<<<<
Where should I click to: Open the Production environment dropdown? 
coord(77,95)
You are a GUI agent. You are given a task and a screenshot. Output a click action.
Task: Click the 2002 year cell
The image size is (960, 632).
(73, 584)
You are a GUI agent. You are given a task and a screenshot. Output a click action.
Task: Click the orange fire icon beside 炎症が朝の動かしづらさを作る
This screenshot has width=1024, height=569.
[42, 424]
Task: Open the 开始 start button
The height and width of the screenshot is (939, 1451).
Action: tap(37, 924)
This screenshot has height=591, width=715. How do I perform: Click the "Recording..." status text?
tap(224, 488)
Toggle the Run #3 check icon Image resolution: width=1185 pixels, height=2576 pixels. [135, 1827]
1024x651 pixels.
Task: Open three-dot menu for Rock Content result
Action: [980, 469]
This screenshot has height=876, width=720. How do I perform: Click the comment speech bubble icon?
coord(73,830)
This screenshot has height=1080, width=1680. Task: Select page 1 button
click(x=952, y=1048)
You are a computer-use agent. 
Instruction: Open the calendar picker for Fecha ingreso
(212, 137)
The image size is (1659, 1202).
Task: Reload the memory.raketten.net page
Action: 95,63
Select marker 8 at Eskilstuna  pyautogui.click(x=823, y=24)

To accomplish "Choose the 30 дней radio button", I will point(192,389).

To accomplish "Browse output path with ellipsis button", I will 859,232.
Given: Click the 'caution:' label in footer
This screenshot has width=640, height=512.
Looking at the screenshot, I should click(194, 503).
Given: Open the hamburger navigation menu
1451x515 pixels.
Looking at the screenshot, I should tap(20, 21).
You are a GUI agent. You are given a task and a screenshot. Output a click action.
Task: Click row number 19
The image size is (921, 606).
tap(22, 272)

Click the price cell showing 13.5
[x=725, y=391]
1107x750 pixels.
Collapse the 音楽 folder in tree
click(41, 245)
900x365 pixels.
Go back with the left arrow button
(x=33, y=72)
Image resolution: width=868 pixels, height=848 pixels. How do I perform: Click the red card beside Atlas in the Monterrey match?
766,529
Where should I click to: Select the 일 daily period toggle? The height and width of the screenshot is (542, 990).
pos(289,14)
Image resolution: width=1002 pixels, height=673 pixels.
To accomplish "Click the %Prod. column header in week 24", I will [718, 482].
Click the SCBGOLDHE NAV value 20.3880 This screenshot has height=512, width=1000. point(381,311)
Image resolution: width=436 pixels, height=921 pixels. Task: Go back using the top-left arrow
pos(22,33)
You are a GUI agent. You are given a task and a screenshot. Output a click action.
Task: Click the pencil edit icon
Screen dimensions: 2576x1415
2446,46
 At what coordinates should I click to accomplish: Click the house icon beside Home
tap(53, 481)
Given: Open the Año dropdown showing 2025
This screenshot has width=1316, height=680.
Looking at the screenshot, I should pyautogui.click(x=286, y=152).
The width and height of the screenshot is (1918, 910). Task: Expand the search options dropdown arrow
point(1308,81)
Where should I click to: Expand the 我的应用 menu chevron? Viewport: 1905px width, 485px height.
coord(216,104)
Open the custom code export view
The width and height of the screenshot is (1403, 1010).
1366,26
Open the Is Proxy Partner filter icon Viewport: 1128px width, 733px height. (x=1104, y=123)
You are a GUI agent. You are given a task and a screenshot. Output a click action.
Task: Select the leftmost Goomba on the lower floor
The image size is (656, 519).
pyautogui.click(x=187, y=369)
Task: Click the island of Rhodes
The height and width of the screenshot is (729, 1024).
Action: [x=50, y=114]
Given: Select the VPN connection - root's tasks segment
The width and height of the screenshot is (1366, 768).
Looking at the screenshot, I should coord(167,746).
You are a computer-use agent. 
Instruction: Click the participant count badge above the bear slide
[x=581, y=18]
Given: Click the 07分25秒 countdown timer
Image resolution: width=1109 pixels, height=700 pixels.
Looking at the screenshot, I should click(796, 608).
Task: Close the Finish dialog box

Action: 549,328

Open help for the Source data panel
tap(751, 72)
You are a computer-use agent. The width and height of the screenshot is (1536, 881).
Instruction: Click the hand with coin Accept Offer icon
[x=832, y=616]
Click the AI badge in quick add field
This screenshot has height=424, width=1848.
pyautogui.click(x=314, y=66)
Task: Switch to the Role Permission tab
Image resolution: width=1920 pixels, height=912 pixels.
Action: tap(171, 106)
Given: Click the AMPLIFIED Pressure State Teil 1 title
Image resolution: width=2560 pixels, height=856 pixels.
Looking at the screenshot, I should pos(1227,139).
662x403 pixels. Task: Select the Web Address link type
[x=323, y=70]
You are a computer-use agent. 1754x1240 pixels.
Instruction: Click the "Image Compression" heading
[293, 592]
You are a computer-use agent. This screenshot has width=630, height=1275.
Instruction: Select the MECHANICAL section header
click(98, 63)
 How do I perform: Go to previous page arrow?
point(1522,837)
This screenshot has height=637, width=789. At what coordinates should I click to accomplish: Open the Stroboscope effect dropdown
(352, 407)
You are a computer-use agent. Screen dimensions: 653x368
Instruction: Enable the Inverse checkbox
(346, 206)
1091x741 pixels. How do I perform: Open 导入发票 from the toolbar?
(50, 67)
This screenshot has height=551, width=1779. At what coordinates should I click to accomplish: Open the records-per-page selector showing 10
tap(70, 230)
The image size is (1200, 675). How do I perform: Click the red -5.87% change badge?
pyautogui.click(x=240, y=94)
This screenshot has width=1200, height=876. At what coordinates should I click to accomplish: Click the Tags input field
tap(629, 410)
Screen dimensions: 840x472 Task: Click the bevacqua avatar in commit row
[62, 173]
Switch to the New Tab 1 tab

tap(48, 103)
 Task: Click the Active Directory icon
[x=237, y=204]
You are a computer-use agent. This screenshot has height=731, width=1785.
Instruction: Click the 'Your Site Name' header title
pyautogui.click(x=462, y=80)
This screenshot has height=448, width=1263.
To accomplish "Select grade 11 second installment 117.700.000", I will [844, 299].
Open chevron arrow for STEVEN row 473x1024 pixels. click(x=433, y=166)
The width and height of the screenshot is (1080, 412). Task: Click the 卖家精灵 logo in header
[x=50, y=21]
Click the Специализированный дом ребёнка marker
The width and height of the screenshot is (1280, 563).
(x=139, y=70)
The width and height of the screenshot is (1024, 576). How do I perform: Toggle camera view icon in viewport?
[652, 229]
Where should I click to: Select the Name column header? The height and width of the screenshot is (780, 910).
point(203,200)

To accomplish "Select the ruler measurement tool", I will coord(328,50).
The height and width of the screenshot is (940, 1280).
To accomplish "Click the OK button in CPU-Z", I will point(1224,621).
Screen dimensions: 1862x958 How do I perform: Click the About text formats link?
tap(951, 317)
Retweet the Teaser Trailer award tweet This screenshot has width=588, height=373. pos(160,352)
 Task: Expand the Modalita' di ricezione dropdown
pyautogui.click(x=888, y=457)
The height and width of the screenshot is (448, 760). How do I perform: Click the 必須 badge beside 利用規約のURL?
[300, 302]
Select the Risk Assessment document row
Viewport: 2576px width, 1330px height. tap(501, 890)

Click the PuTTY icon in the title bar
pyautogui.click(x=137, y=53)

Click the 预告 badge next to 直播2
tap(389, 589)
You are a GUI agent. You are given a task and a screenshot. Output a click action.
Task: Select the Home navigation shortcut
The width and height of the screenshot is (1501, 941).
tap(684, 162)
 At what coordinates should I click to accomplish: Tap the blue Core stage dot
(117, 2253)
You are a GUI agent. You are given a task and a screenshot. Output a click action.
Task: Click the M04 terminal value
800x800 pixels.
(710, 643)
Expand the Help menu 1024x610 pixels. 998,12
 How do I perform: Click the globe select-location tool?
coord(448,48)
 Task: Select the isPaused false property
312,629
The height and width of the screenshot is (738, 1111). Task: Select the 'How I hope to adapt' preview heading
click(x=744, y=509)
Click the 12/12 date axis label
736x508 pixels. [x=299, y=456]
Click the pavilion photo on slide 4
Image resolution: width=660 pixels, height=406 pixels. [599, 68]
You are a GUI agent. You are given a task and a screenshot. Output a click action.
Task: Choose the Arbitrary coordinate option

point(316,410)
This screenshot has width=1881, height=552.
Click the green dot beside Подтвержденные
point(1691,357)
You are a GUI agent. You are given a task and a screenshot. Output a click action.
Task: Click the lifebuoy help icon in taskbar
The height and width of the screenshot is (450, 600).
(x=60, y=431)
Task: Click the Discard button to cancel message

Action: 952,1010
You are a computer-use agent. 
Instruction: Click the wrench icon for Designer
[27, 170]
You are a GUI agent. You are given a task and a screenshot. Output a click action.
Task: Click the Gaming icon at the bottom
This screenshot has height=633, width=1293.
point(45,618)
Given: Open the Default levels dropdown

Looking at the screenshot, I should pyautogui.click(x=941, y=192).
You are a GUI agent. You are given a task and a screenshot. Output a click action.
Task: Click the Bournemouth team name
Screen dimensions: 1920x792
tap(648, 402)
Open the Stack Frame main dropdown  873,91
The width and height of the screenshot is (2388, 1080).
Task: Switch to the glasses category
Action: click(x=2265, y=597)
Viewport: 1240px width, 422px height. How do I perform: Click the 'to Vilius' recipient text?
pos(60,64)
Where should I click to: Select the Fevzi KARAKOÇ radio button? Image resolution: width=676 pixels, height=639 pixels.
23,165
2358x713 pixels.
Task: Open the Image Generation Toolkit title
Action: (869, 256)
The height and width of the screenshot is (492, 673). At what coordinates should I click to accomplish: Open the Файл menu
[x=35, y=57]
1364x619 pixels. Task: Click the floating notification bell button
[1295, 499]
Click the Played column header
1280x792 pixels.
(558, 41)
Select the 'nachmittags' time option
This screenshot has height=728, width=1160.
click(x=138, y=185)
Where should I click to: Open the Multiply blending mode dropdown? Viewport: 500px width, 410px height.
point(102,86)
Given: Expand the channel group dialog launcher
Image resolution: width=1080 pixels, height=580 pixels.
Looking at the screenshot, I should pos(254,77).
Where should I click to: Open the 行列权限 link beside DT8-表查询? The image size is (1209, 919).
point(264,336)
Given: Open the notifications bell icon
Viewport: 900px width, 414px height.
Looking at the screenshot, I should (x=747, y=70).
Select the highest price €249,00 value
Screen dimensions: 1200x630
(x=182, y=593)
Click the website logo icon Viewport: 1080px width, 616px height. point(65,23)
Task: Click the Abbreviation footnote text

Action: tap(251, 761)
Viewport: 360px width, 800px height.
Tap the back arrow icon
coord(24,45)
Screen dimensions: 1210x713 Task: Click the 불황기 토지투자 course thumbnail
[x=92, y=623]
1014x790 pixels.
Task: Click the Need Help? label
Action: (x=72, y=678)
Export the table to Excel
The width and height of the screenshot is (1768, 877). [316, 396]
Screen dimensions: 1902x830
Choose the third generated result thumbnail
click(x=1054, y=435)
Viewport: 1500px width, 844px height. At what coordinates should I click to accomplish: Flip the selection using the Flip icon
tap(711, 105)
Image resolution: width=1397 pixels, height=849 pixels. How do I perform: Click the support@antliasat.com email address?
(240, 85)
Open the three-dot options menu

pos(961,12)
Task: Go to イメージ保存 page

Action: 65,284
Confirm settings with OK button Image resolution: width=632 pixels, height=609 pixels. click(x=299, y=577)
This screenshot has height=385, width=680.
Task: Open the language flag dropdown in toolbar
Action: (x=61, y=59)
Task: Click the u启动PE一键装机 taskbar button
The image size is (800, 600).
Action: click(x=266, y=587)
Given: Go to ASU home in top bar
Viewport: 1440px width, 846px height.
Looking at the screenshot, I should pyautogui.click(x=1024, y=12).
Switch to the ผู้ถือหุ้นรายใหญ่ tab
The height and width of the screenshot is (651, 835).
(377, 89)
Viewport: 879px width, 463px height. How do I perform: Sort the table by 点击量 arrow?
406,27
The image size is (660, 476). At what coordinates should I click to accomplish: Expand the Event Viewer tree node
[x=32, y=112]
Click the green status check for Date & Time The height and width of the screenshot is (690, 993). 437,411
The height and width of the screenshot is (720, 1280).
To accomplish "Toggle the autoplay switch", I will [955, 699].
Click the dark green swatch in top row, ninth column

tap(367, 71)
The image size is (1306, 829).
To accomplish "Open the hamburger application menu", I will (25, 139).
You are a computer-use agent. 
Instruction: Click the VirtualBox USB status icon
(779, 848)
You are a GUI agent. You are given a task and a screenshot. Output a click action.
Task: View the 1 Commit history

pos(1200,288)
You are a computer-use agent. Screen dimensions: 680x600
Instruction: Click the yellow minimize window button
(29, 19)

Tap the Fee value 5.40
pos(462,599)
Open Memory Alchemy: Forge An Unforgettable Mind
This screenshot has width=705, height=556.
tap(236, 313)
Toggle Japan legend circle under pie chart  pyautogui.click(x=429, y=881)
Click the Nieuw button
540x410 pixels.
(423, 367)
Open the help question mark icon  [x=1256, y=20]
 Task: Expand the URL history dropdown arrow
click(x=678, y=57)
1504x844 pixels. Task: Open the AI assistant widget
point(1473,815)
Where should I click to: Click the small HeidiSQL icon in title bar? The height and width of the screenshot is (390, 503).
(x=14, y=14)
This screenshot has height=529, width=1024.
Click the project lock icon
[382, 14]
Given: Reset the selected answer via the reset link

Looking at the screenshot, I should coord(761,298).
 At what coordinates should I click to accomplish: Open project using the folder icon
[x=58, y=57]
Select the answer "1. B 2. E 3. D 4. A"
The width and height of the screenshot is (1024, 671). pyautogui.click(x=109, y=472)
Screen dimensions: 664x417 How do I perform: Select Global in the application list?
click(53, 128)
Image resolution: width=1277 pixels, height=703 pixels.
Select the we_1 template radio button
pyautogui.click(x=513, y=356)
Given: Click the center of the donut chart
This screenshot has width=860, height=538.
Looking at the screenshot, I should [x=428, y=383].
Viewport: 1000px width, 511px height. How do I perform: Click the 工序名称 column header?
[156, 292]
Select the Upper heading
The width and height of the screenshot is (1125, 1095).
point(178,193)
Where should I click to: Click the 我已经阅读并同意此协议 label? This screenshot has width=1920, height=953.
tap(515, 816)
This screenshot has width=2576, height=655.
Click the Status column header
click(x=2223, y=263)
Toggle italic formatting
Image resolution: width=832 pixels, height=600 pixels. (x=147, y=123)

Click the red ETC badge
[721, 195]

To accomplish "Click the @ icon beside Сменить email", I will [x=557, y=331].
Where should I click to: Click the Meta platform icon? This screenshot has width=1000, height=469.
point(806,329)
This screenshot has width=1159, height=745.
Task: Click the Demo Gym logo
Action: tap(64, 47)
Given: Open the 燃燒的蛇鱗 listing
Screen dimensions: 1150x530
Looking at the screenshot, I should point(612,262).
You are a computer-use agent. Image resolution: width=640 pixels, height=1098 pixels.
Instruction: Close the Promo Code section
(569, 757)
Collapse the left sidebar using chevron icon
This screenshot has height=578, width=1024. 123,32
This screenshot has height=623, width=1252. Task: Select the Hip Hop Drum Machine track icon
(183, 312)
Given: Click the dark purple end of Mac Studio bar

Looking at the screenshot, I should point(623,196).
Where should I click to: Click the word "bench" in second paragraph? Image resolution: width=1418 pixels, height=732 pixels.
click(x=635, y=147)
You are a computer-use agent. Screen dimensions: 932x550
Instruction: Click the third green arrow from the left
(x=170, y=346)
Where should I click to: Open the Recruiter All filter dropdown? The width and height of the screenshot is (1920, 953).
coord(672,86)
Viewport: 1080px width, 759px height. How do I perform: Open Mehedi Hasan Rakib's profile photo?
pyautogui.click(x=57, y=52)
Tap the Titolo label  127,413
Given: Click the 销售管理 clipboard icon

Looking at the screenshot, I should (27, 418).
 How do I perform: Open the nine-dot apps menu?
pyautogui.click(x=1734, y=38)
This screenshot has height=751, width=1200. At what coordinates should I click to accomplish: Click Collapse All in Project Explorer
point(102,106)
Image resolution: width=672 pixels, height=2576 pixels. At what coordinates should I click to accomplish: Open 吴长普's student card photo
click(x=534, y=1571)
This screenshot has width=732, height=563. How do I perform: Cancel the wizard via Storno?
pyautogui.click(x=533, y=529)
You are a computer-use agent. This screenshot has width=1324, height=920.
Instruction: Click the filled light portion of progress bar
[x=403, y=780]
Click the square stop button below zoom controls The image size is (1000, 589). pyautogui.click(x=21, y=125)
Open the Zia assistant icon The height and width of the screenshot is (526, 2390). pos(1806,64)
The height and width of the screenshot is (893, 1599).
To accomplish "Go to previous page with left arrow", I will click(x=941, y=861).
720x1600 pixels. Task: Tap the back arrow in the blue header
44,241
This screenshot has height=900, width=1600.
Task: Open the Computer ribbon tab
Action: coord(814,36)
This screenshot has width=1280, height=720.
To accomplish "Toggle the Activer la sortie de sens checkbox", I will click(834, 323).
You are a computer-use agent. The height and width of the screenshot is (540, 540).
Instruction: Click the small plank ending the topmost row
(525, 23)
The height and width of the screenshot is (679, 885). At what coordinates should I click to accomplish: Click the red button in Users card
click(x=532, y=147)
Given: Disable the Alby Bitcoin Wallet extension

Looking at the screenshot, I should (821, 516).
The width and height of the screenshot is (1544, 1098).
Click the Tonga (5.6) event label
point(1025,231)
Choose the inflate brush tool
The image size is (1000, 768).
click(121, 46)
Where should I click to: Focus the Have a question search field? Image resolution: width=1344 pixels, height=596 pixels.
>>>>
* [Exercise]: The answer is the records above restated word for word from their opening line through the line that holds "Select marker 8", both included, and nothing else.

* [Answer to this exercise]:
Where should I click to: Open the Production environment dropdown? 
coord(77,95)
You are a GUI agent. You are given a task and a screenshot. Output a click action.
Task: Click the 2002 year cell
The image size is (960, 632).
(73, 584)
You are a GUI agent. You are given a task and a screenshot. Output a click action.
Task: Click the orange fire icon beside 炎症が朝の動かしづらさを作る
This screenshot has width=1024, height=569.
[42, 424]
Task: Open the 开始 start button
The height and width of the screenshot is (939, 1451).
Action: tap(37, 924)
This screenshot has height=591, width=715. How do I perform: Click the "Recording..." status text?
tap(224, 488)
Toggle the Run #3 check icon Image resolution: width=1185 pixels, height=2576 pixels. [135, 1827]
1024x651 pixels.
Task: Open three-dot menu for Rock Content result
Action: [980, 469]
This screenshot has height=876, width=720. How do I perform: Click the comment speech bubble icon?
coord(73,830)
This screenshot has height=1080, width=1680. Task: Select page 1 button
click(x=952, y=1048)
You are a computer-use agent. 
Instruction: Open the calendar picker for Fecha ingreso
(212, 137)
The image size is (1659, 1202).
Task: Reload the memory.raketten.net page
Action: 95,63
Select marker 8 at Eskilstuna  pyautogui.click(x=823, y=24)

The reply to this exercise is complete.